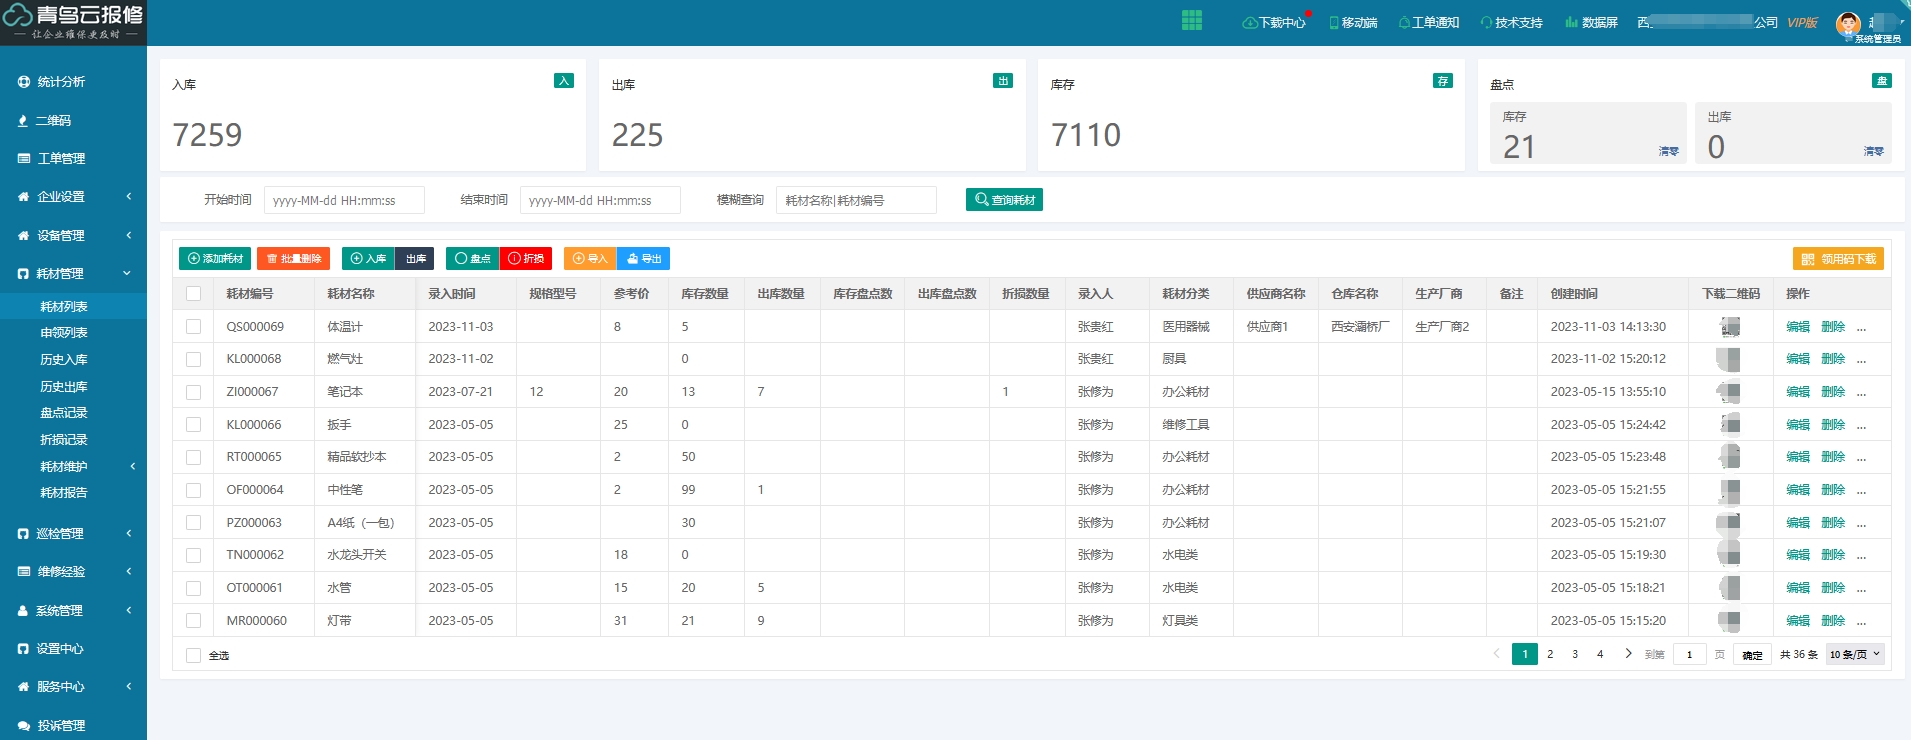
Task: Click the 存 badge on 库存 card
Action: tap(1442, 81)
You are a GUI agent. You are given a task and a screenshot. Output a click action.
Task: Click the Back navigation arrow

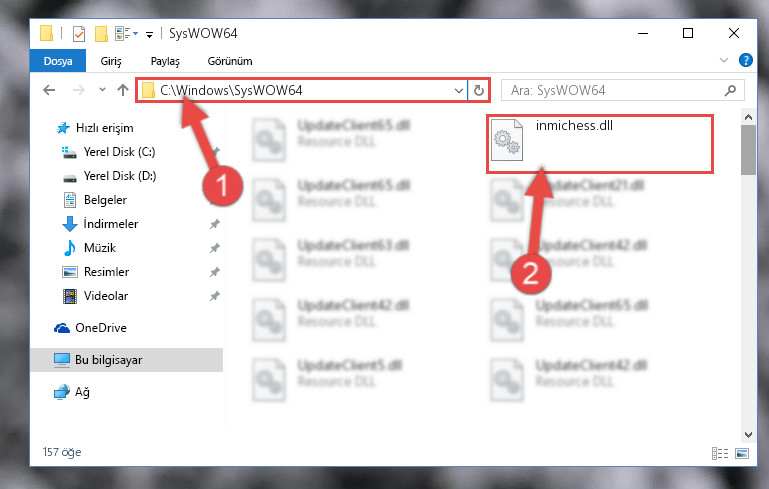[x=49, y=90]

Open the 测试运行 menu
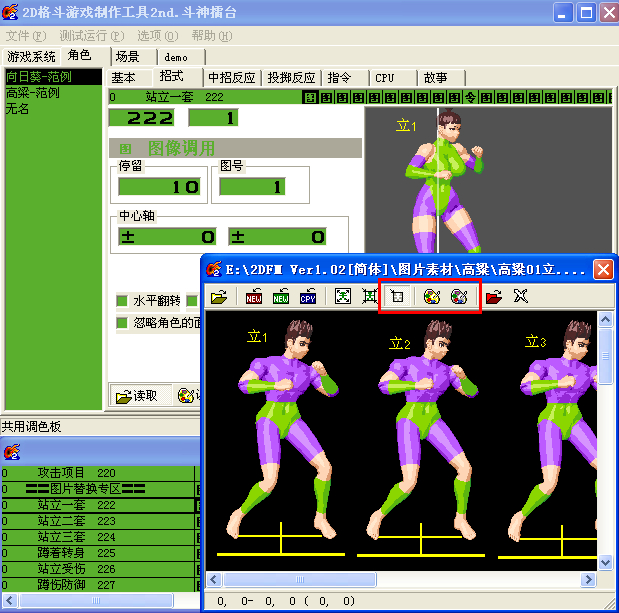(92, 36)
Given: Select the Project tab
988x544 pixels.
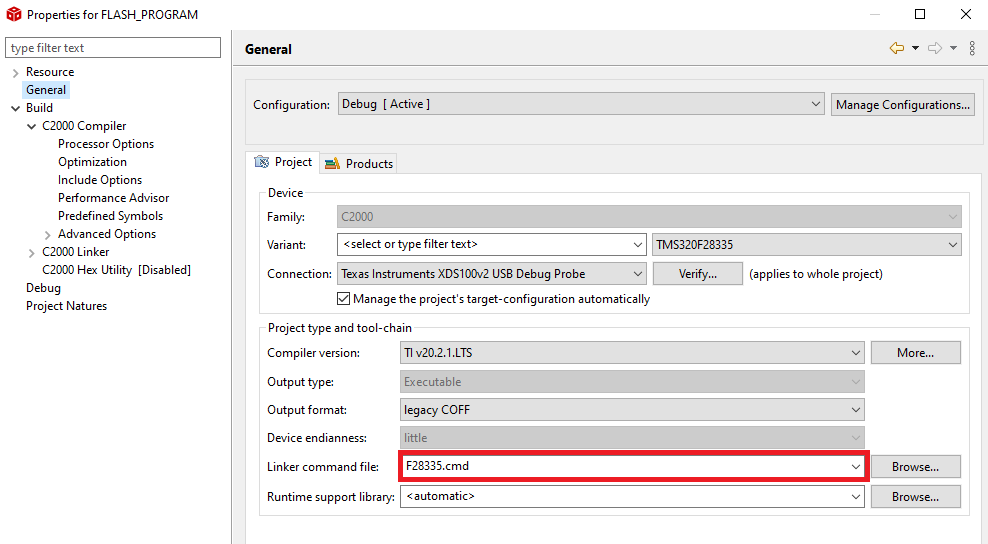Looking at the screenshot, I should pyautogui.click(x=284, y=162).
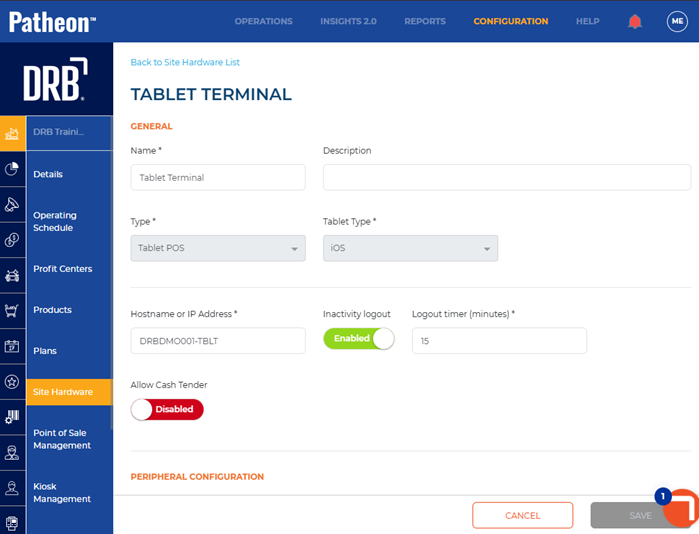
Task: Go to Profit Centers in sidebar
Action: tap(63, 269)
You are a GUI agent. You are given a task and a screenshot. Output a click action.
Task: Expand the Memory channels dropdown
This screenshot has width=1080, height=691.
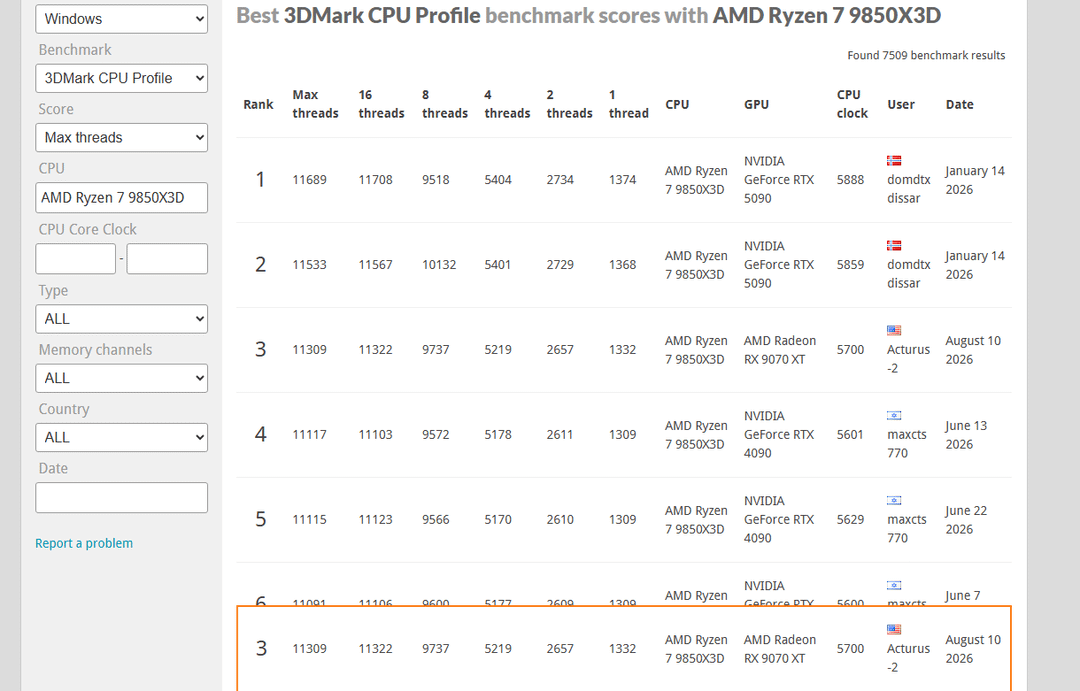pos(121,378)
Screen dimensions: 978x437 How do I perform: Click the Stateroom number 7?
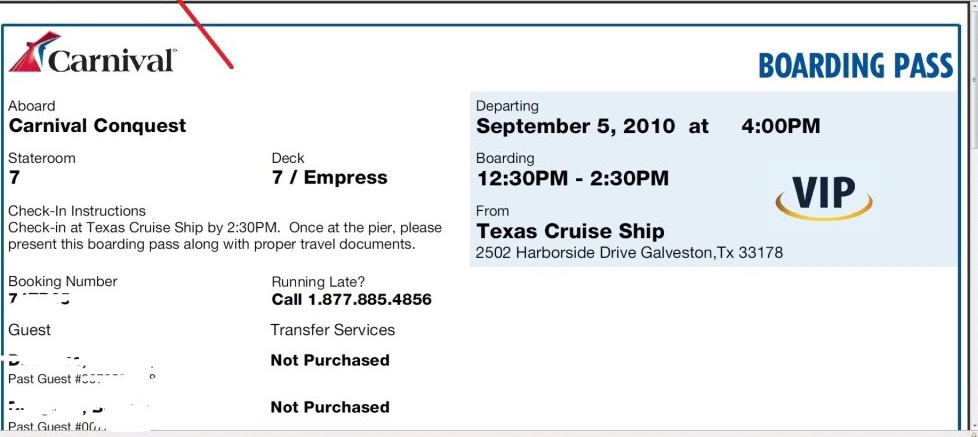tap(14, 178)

:::::

● **Work item**: In the listing, find the line with "Screen dimensions: 978x437" and retype exactly from there through the last line, both included, leaving the pictures out.

● **Result of this task**:
Screen dimensions: 978x437 How do I perform: Click the Stateroom number 7?
tap(14, 178)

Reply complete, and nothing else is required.